▶ Task prompt
The expected output is every entry, repeated exactly.

(Extracted data entries)
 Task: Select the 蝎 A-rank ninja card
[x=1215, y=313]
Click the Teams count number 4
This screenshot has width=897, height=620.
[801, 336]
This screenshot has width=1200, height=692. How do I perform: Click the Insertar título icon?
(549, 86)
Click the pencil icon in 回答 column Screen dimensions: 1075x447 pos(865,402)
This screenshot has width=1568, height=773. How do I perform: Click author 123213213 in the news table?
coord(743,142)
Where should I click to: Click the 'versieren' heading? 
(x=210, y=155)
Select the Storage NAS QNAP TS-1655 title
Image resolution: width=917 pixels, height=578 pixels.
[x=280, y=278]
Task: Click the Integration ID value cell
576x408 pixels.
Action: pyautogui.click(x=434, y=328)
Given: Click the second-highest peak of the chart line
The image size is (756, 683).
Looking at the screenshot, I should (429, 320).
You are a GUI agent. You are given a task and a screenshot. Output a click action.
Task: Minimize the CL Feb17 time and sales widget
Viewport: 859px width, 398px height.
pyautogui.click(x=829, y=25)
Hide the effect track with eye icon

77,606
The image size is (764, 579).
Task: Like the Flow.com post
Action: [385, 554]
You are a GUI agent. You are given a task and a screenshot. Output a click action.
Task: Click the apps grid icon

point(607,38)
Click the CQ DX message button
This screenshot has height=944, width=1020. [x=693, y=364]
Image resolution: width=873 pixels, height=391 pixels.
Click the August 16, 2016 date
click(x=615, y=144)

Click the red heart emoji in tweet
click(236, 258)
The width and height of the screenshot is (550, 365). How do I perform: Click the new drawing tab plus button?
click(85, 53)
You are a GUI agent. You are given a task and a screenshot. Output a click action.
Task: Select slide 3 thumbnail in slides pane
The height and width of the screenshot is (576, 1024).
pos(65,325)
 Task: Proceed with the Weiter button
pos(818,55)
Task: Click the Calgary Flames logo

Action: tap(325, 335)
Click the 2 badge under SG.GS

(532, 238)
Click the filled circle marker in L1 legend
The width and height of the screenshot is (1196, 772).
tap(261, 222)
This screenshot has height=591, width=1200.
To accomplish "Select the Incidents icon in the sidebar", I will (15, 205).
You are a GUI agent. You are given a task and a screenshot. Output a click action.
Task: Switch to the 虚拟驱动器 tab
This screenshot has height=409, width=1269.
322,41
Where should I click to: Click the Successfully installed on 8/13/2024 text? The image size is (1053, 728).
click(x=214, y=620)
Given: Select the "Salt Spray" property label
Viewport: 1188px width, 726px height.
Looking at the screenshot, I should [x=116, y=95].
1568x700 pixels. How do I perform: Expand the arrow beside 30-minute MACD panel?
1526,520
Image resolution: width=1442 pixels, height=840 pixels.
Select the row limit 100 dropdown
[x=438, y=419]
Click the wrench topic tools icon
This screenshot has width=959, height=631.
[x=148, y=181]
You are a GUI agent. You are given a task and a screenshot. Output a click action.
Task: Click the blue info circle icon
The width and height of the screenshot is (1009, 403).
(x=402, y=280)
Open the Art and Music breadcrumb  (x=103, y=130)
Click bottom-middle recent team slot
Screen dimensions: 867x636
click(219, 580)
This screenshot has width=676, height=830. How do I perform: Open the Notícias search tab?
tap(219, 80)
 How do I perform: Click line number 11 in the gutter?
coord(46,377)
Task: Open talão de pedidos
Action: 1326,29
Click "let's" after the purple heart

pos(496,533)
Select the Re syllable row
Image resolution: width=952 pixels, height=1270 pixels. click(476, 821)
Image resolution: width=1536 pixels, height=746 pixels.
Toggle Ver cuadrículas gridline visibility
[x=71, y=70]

▶ Answer
 Task: Select the 蝎 A-rank ninja card
[x=1215, y=313]
Click the Teams count number 4
This screenshot has width=897, height=620.
[801, 336]
This screenshot has width=1200, height=692. How do I perform: Click the Insertar título icon?
(549, 86)
Click the pencil icon in 回答 column Screen dimensions: 1075x447 pos(865,402)
This screenshot has width=1568, height=773. How do I perform: Click author 123213213 in the news table?
coord(743,142)
Where should I click to: Click the 'versieren' heading? 
(x=210, y=155)
Select the Storage NAS QNAP TS-1655 title
Image resolution: width=917 pixels, height=578 pixels.
[x=280, y=278]
Task: Click the Integration ID value cell
576x408 pixels.
Action: pyautogui.click(x=434, y=328)
Given: Click the second-highest peak of the chart line
The image size is (756, 683).
Looking at the screenshot, I should (429, 320).
You are a GUI agent. You are given a task and a screenshot. Output a click action.
Task: Minimize the CL Feb17 time and sales widget
Viewport: 859px width, 398px height.
pyautogui.click(x=829, y=25)
Hide the effect track with eye icon

77,606
The image size is (764, 579).
Task: Like the Flow.com post
Action: [385, 554]
You are a GUI agent. You are given a task and a screenshot. Output a click action.
Task: Click the apps grid icon

point(607,38)
Click the CQ DX message button
This screenshot has height=944, width=1020. [x=693, y=364]
Image resolution: width=873 pixels, height=391 pixels.
Click the August 16, 2016 date
click(x=615, y=144)

Click the red heart emoji in tweet
click(236, 258)
The width and height of the screenshot is (550, 365). How do I perform: Click the new drawing tab plus button?
click(85, 53)
You are a GUI agent. You are given a task and a screenshot. Output a click action.
Task: Select slide 3 thumbnail in slides pane
The height and width of the screenshot is (576, 1024).
pos(65,325)
 Task: Proceed with the Weiter button
pos(818,55)
Task: Click the Calgary Flames logo

Action: tap(325, 335)
Click the 2 badge under SG.GS

(532, 238)
Click the filled circle marker in L1 legend
The width and height of the screenshot is (1196, 772).
tap(261, 222)
This screenshot has height=591, width=1200.
To accomplish "Select the Incidents icon in the sidebar", I will (15, 205).
You are a GUI agent. You are given a task and a screenshot. Output a click action.
Task: Switch to the 虚拟驱动器 tab
This screenshot has height=409, width=1269.
322,41
Where should I click to: Click the Successfully installed on 8/13/2024 text? The image size is (1053, 728).
click(x=214, y=620)
Given: Select the "Salt Spray" property label
Viewport: 1188px width, 726px height.
Looking at the screenshot, I should [x=116, y=95].
1568x700 pixels. How do I perform: Expand the arrow beside 30-minute MACD panel?
1526,520
Image resolution: width=1442 pixels, height=840 pixels.
Select the row limit 100 dropdown
[x=438, y=419]
Click the wrench topic tools icon
This screenshot has width=959, height=631.
[x=148, y=181]
You are a GUI agent. You are given a task and a screenshot. Output a click action.
Task: Click the blue info circle icon
The width and height of the screenshot is (1009, 403).
(x=402, y=280)
Open the Art and Music breadcrumb  (x=103, y=130)
Click bottom-middle recent team slot
Screen dimensions: 867x636
click(219, 580)
This screenshot has width=676, height=830. How do I perform: Open the Notícias search tab?
tap(219, 80)
 How do I perform: Click line number 11 in the gutter?
coord(46,377)
Task: Open talão de pedidos
Action: 1326,29
Click "let's" after the purple heart

pos(496,533)
Select the Re syllable row
Image resolution: width=952 pixels, height=1270 pixels. click(476, 821)
Image resolution: width=1536 pixels, height=746 pixels.
Toggle Ver cuadrículas gridline visibility
[x=71, y=70]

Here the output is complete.